Authored by Burton Wisotsky, MD

A 15 year old boy was referred for optic neuropathy in his left eye. Past ocular and medical history are unremarkable. The patient noted reduced vision in the left eye over the past several months. He assumed it was due to increasing myopia. He was noted to have an optic nerve issue and was referred for examination.
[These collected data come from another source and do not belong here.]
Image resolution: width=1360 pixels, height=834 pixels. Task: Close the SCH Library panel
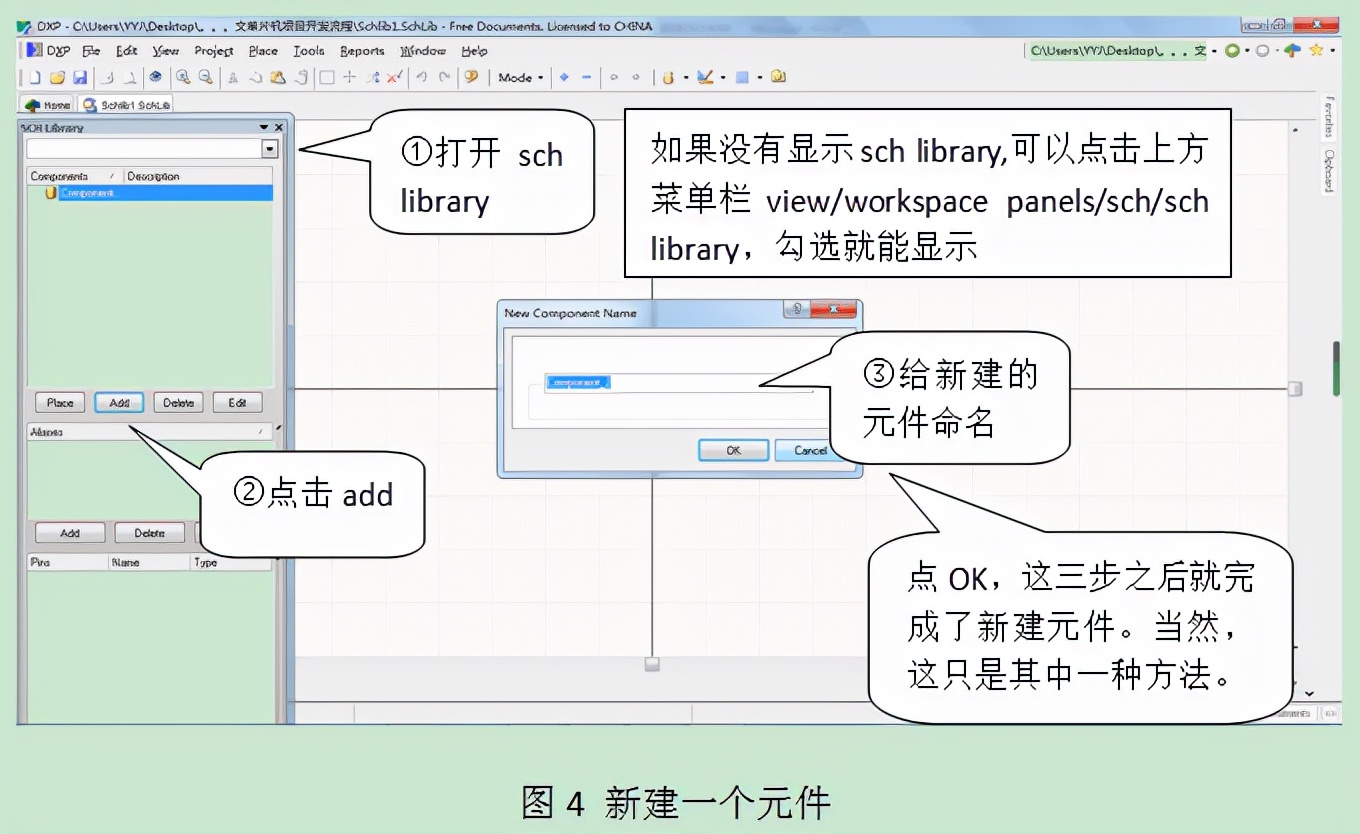pyautogui.click(x=279, y=127)
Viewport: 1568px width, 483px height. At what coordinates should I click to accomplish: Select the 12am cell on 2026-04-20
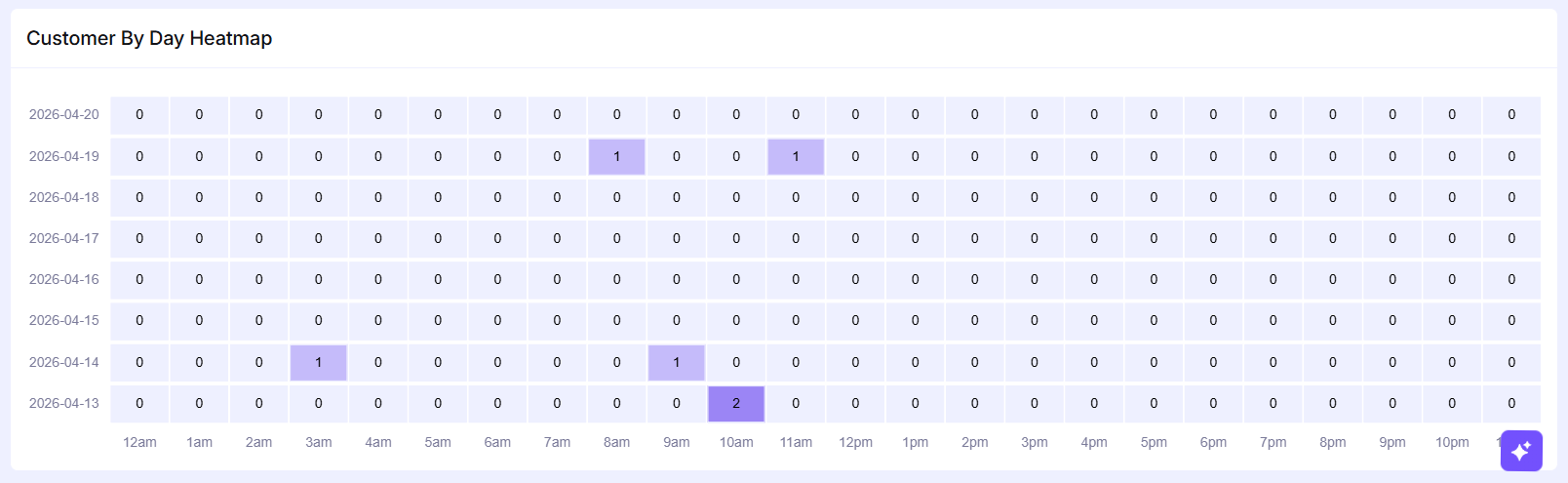(139, 115)
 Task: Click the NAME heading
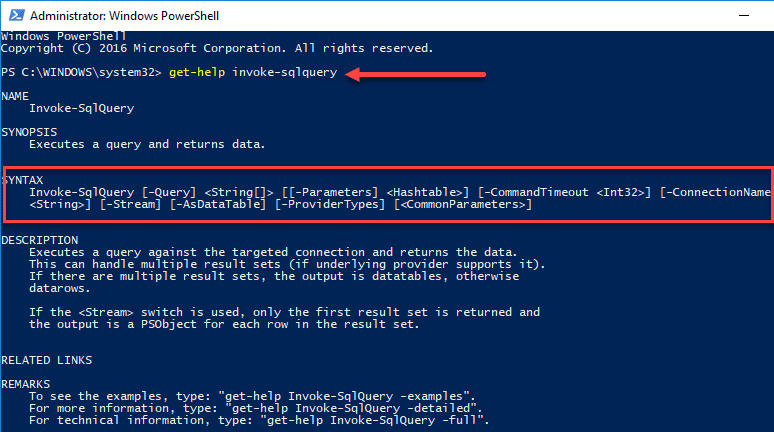[15, 96]
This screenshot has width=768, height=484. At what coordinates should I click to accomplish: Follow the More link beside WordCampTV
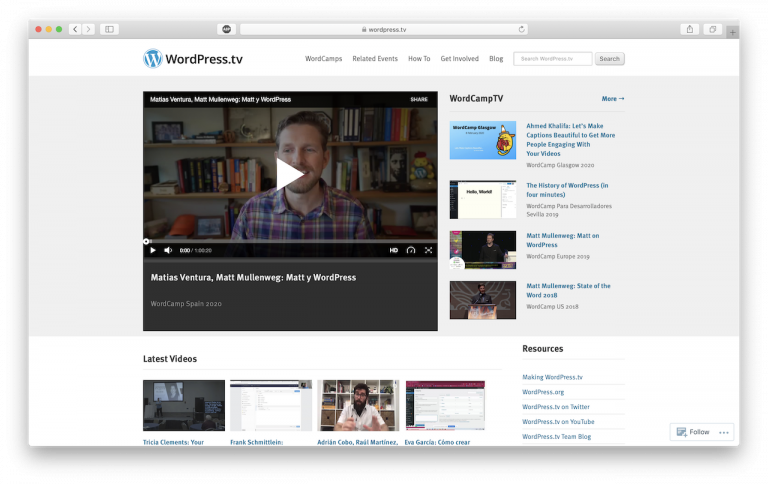612,99
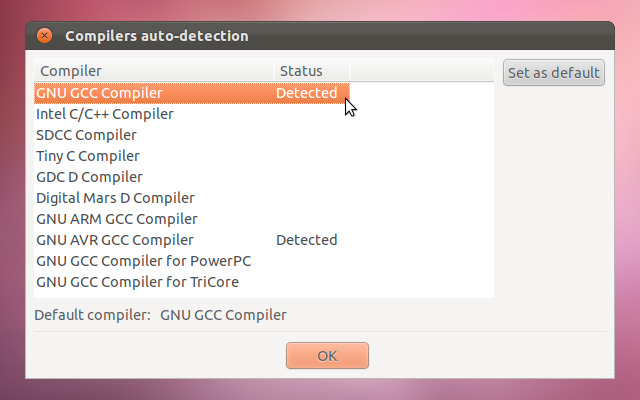Select Intel C/C++ Compiler in list

105,114
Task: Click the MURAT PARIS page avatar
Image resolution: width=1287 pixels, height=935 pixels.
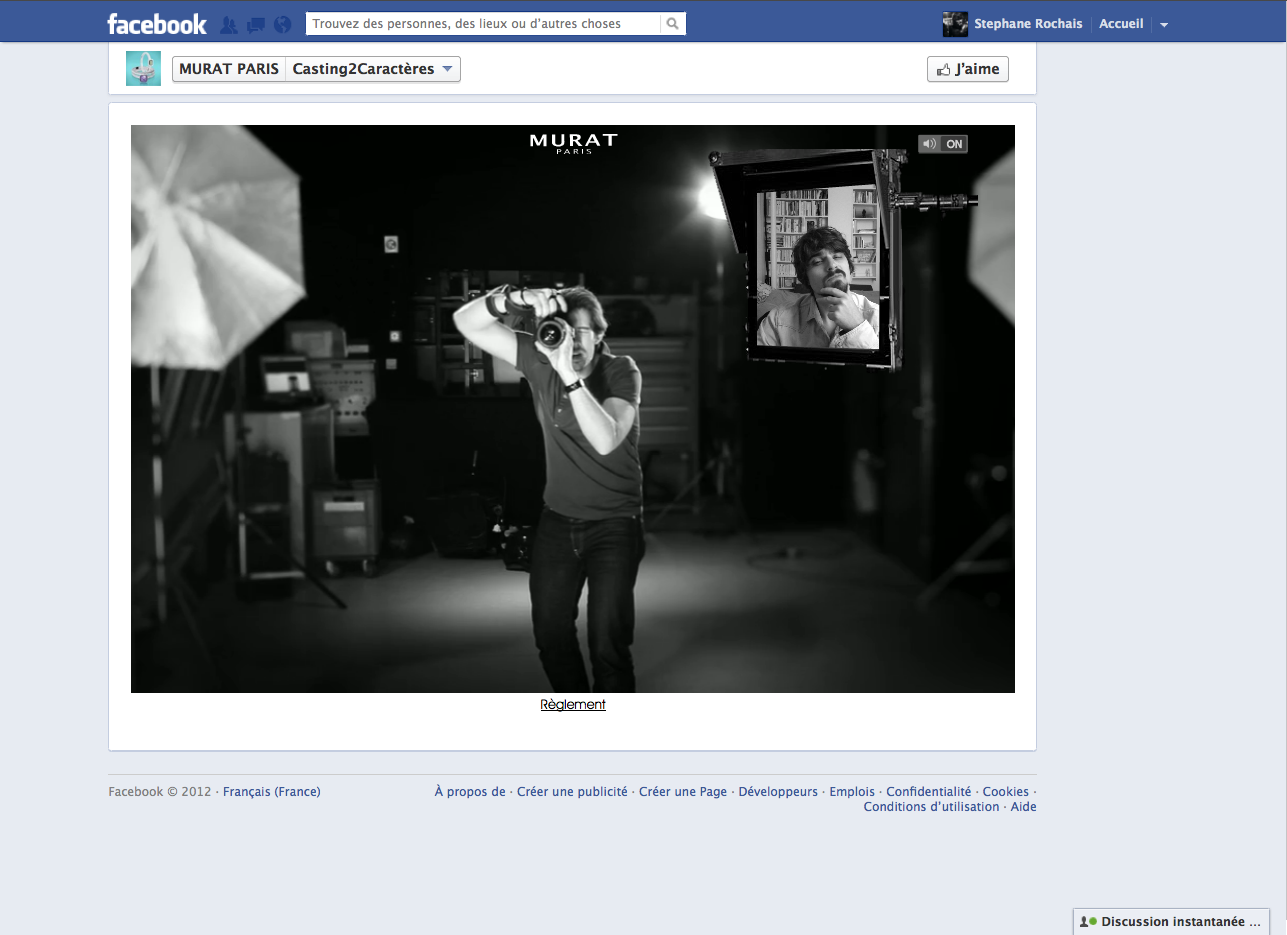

On examination, VA was OD: 20/20 and OS: 20/200. IOP’s were normal. The anterior segments were normal. There was a 3+ RAPD OS. Visual fields are noted below:

DFE of the right eye was normal. There was no evidence of optic nerve or retinal disease. In the left eye the optic nerve was markedly swollen and somewhat hyperemic. The retina was unremarkable:

The right eye has a myopic nerve tilt – the left optic nerve is markedly swollen. Differential diagnosis in this age group includes demyelinating optic neuropathy, inflammatory optic neuropathy, asymmetric papilledema from increased intracranial pressure from brain tumor or pediatric pseudotumor, optic nerve infiltration, or optic nerve tumor. We scheduled an urgent MRI. The MRI was consistent with optic nerve glioma.

Optic nerve gliomas are most common in children. They are often associated with Neurofibromatosis type I. They are considered benign tumors although local growth can cause optic nerve damage. In a worst case scenario the tumor can continue to grow into the brain and cause other intracranial issues. The tumor since it is slow growing responds poorly to radiation. It can occasionally respond to chemotherapy. Surgery is indicated if it can be resected or debulked safely. Gliomas in adults have a different course. Most are malignant with a poor prognosis. Our patient had no evidence of Neurofibromatosis. His neurosurgical consultation advised observation for the time being to see if the tumor showed evidence of growth. Although this will likely not be a life threatening tumor, it will certainly have devastating visual implications for his left eye.

Please note MRI image showing oblong optic nerve glioma indenting back of globe and extending beyond orbital apex.

On further examination by a Neurofibromatosis specialist, a faint cafe au lait spot was detected on the patient’s back. He was thus officially diagnosed with Neurofibromatosis.